Unity Tool: DamageGraph #1

(TLDR at the bottom)

I was fascinated by how Dark Souls and the like seem to have crazy complex calculations for damage values. It starts off simple by a certain value for weapons but becomes very complex as certain resistances are subtracted, buffs are added, armor defenses are subtracted and so on and on. These are probably complex scripts with a seemingly endless amount of calculations and “if”s. Which I didn’t want to do. Instead, I had the idea to make this visually editable as a node-based graph.

General Architecture

I will not go into a lot of detail about each script because there are way too many as you can see on the right (or bottom on mobile?). In general, it’s split into editor- and runtime-components. You can see how each node has a graphnode and a corresponding node for the runtime behaviour.

Editor

At the heart of the editor lies the DamageGraphWindow which inherits from EditorWindow and the DamageGraphView which inherits from GraphView. This GraphView is the main component that allows you to work with a node-based graph. Each node can have an input and multiple output ports. Setting all of this up can take a lot of scripts and a lot of UI related coding (using VisualElements). But eventually, you can have an editor that looks close to this:

Obviously, eventually there should be more nodes. But at the moment, it’s enough to have values you can fill out. Later, I want to make nodes that do calculations based on armor, buffs, etc.

Storing the Data

All nodes, their values and connections are stored in a single ScriptableObject called DamageContainer, which looks like this.

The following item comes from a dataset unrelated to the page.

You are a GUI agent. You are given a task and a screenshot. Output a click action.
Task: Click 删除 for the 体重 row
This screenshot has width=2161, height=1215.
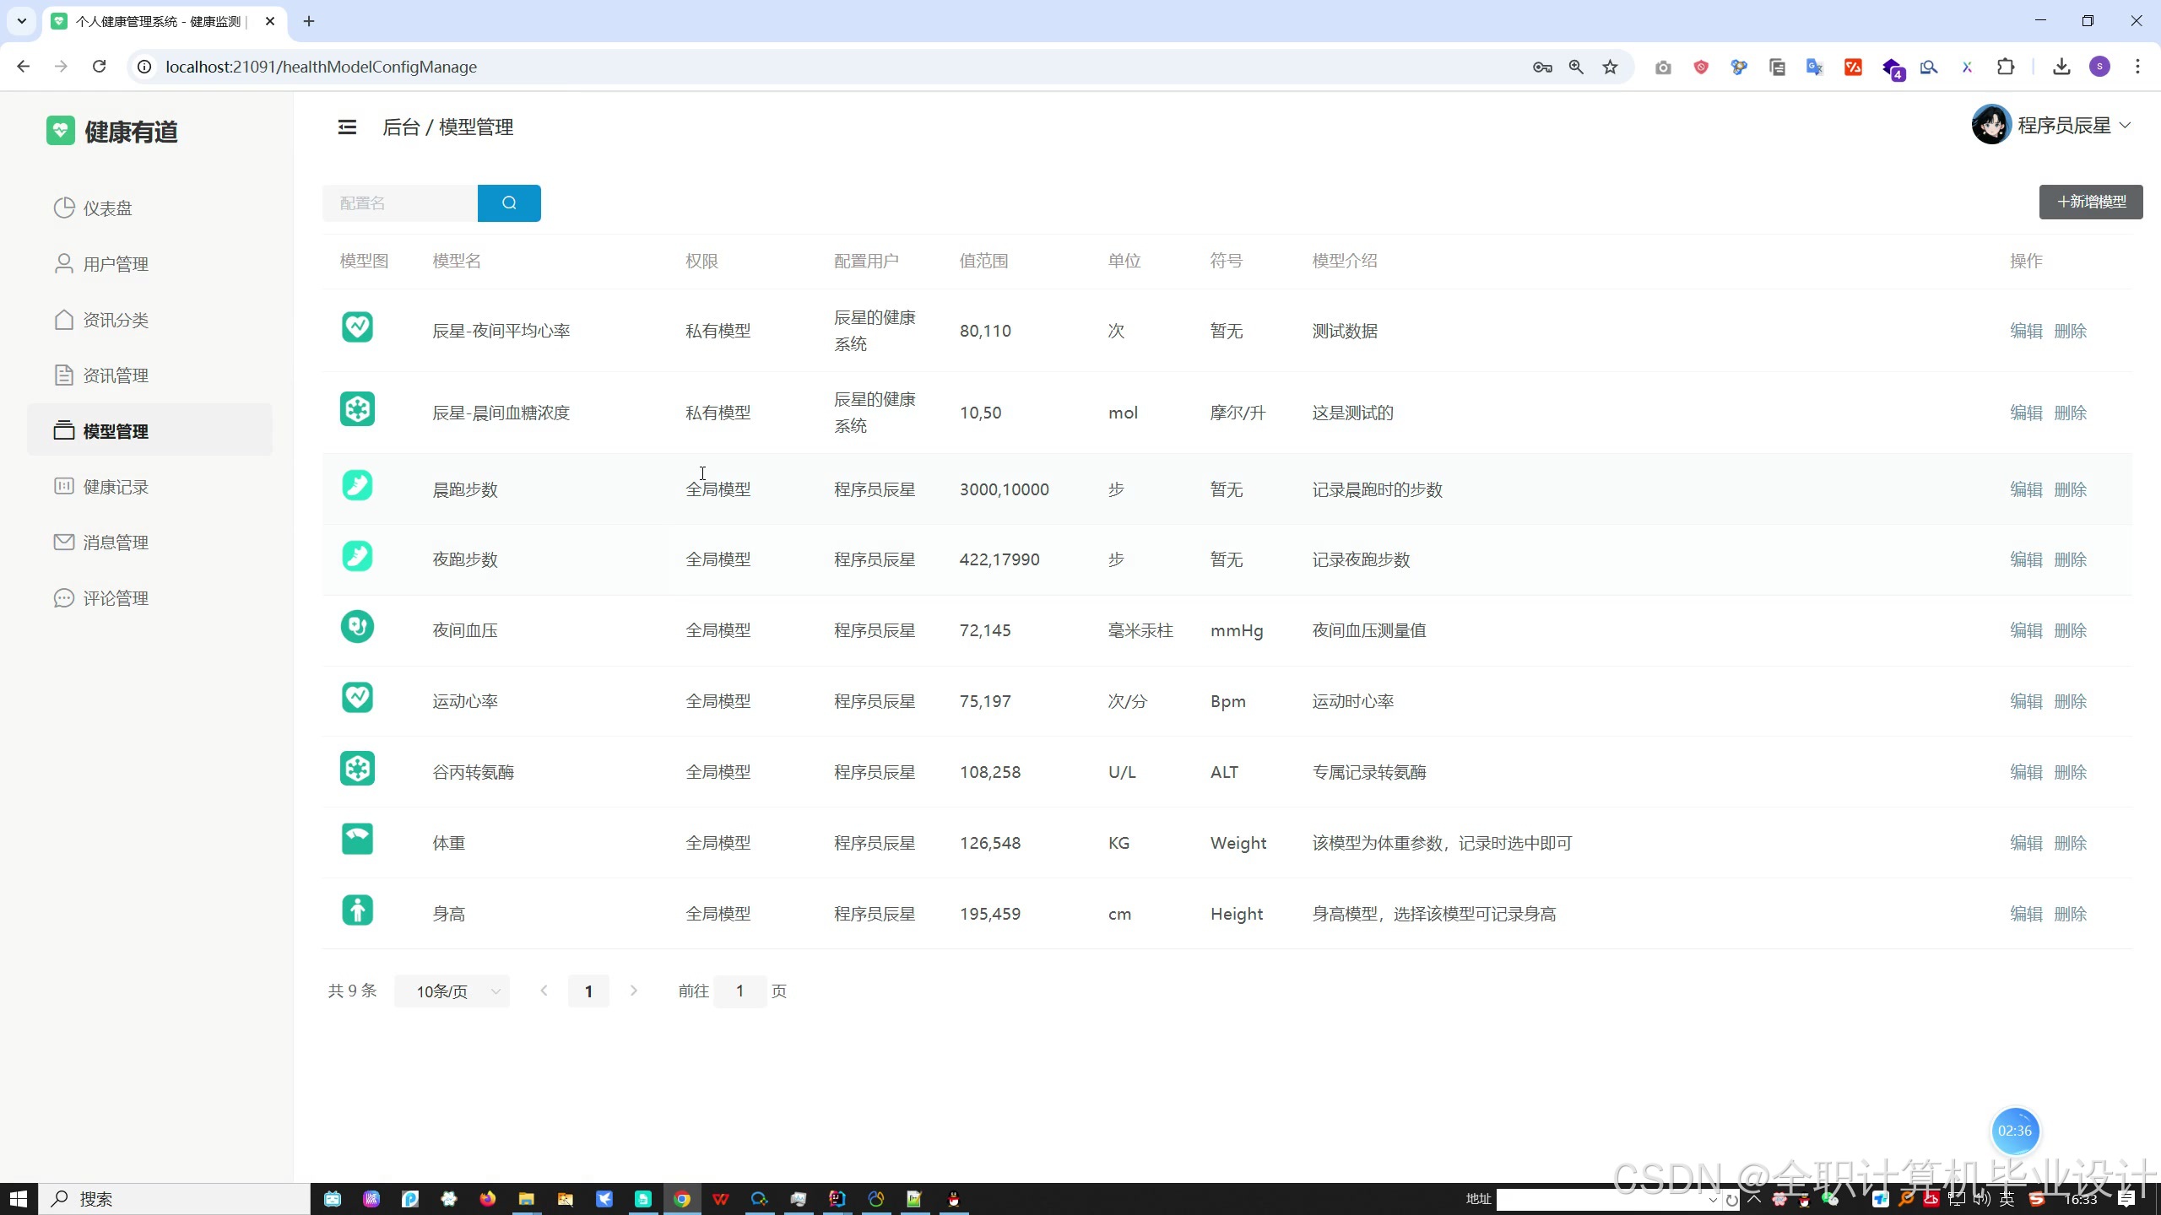[2070, 843]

There’s a GUID for every single node which is also used to store the connections by storing child GUIDs. The content is stored as a JSON string.

Runtime Behaviour

The runtime tree references exactly that same ScriptableObject and builds its own internal nodesystem (which is of course purely in memory, there is no “visual” tree).

There is always only one “Root” node allowed. This is where the tree starts and it simply goes through all the nodes and gets its damage value that way. You can imagine a node that splits depending on whether the weapon is held in one hand or both hands.

Conclusion

This is definitely one of the more complex tools I have made. A lot of things happen in the background that are not visible. For example, saving and loading states depending on the editor state, registering all kinds of mouse events to make rightclicks possible and selections, making two color schemes possible.

It’s also one of the more interesting ones. I see a lot of potential for such a node based graph system for a lot of different use cases. The only thing left to do is to create more nodes.

TLDR

I’ve created a tool to edit damage outputs visually as a nodebased graph. It’s a work in progress, so currently there are not many nodes, but I see a lot of potential to make damage calculations visually editable, but also a lot of potential for other node-based tools.